Вскоре разразился еще один скандал. Я пригласил в Прагу молодого человека из смешанной чешско-немецкой литомышльской семьи, Губерта Гордона Шауэра; юный гегельянец мыкался в Вене; профессор Заба просил меня позаботиться о нем - мол, жаль юношу, хорошо бы сохранить его ради народа чешского. Ну ладно, я устроил ему переезд в Прагу, поместил его у нас - тогда мы жили на Виноградах, на вилле Вацлава Влчека. Шауэр был талантливый, но очень неуравновешенный человек; кутил, водил дружбу с Вилемом Мрштиком и естествоведом Штольцем: возвращался за полночь, через забор, портил Влчковы грядки, словом, творил всякие безобразия, так что я вынужден был отказать ему в жилье. В то время молодые люди - Герберт и другие - группировавшиеся вокруг нас, начинающих профессоров, решили основать свою газетенку и выпустили двухнедельник "Час" ("Время"). Мне об этом стало известно только когда я получил первый номер этого издания; в нем была помещена известная теперь статья Шауэра "Два наших вопроса". По-моему, ее напечатали там, поскольку не хватало других материалов. Это была немыслимая вещь: анонимный автор спрашивал, не лучше ли для нас, чехов, присоединиться к немцам и начать жить жизнью великой культурной нации?
Утром я отправился всыпать Гербену за такую публикацию; как сейчас помню - я нашел его в постели под высокой деревенской пуховой периной и высказал все, что думаю. Авторство этой статьи потом приписали мне; Фердинанд Шульц, писатель, от имени нации проклял меня на страницах "Народной газеты" как философа самоубийств, а наша милая Красногорская, такая замечательная труженица, прокляла даже мою мать. Позже Шауэр стал редактором "Народной газеты" и признал, что статью написал он, но гнев против меня держался в обществе долго.

ЗАДАНИЕ
Кто, согласно фрагменту текста, написал статью «Два наших вопроса»?

[Блок данных]
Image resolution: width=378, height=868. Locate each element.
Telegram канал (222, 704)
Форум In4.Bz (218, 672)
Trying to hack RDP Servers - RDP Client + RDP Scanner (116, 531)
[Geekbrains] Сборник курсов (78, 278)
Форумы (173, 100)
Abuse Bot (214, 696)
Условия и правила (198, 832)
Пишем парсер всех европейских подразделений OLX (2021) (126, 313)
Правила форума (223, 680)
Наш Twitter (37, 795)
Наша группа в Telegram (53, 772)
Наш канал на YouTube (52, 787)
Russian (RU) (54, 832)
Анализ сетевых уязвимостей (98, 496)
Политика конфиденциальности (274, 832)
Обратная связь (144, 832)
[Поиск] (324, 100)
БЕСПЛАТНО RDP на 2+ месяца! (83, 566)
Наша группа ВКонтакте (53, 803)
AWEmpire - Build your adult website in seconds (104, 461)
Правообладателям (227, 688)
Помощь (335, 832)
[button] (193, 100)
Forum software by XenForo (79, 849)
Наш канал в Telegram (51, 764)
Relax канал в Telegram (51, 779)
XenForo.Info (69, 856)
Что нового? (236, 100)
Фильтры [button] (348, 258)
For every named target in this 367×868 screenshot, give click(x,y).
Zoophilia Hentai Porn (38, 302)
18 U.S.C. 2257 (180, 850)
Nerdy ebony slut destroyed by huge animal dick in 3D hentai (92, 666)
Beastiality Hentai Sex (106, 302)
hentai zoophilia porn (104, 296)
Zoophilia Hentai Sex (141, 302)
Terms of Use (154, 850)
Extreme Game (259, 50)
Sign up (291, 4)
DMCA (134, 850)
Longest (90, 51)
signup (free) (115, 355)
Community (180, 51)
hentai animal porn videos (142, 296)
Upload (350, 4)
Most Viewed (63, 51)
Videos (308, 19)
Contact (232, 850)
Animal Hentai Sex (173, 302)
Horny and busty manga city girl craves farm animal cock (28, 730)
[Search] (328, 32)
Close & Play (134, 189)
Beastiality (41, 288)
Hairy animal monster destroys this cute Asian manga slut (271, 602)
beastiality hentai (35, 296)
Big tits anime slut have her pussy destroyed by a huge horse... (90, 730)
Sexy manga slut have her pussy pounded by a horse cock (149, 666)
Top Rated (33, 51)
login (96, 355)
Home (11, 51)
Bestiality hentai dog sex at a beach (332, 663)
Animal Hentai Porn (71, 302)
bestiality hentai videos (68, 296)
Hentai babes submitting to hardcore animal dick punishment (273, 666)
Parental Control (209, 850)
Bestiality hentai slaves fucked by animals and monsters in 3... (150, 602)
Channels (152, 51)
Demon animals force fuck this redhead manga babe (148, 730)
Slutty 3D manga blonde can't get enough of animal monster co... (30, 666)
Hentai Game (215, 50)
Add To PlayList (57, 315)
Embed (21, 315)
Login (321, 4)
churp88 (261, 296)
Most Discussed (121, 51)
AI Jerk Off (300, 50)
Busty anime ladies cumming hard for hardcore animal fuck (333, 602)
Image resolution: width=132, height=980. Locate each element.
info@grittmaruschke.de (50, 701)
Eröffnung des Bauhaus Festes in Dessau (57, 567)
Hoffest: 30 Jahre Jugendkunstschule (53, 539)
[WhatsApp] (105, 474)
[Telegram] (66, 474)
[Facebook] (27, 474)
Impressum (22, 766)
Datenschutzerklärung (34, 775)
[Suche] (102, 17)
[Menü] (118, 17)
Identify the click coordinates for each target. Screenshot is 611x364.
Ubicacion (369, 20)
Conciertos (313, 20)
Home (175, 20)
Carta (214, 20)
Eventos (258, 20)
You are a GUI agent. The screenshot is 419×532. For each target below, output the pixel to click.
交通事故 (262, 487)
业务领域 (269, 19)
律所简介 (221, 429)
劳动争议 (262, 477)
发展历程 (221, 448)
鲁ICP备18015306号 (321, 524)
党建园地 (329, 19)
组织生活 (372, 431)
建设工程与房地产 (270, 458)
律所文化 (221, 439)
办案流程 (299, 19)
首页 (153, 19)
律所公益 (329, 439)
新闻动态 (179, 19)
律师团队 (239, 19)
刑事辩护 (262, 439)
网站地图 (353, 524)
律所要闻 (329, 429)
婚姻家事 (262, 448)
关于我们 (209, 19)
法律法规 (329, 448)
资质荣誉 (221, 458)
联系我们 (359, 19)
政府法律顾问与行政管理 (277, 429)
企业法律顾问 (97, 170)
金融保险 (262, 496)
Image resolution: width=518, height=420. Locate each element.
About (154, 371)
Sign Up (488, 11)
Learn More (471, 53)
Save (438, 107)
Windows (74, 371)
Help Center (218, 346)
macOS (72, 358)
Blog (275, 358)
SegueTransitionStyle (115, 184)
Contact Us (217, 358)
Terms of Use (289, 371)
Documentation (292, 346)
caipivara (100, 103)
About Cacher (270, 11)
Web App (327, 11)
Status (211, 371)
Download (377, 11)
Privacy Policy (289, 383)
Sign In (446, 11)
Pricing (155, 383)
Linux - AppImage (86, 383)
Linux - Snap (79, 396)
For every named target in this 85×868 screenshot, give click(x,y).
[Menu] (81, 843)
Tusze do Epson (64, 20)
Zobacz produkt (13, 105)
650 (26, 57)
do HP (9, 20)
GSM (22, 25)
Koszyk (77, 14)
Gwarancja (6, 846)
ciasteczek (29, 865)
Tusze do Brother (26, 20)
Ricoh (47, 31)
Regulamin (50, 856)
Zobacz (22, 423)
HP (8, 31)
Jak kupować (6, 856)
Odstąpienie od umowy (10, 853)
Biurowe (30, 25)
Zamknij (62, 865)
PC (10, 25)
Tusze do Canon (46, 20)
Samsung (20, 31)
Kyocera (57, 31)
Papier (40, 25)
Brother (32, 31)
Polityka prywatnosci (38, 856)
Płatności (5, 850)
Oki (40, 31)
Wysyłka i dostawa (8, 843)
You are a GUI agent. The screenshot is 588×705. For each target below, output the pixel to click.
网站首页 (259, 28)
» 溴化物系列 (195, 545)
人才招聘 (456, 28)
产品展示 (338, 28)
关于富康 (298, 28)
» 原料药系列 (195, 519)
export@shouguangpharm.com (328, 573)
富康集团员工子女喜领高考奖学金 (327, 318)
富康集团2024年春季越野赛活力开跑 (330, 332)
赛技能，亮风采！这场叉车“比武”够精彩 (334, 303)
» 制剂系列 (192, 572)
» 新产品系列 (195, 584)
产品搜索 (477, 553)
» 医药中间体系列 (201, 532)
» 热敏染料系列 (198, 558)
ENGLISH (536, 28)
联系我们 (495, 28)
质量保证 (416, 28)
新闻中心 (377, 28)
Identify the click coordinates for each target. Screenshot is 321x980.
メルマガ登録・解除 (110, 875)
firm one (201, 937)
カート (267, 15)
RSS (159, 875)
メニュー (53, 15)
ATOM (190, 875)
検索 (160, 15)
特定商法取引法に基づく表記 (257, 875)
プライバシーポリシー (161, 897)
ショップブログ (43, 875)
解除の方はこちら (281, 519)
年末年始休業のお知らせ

ОТВЕТ
Губерт Гордон Шауэр.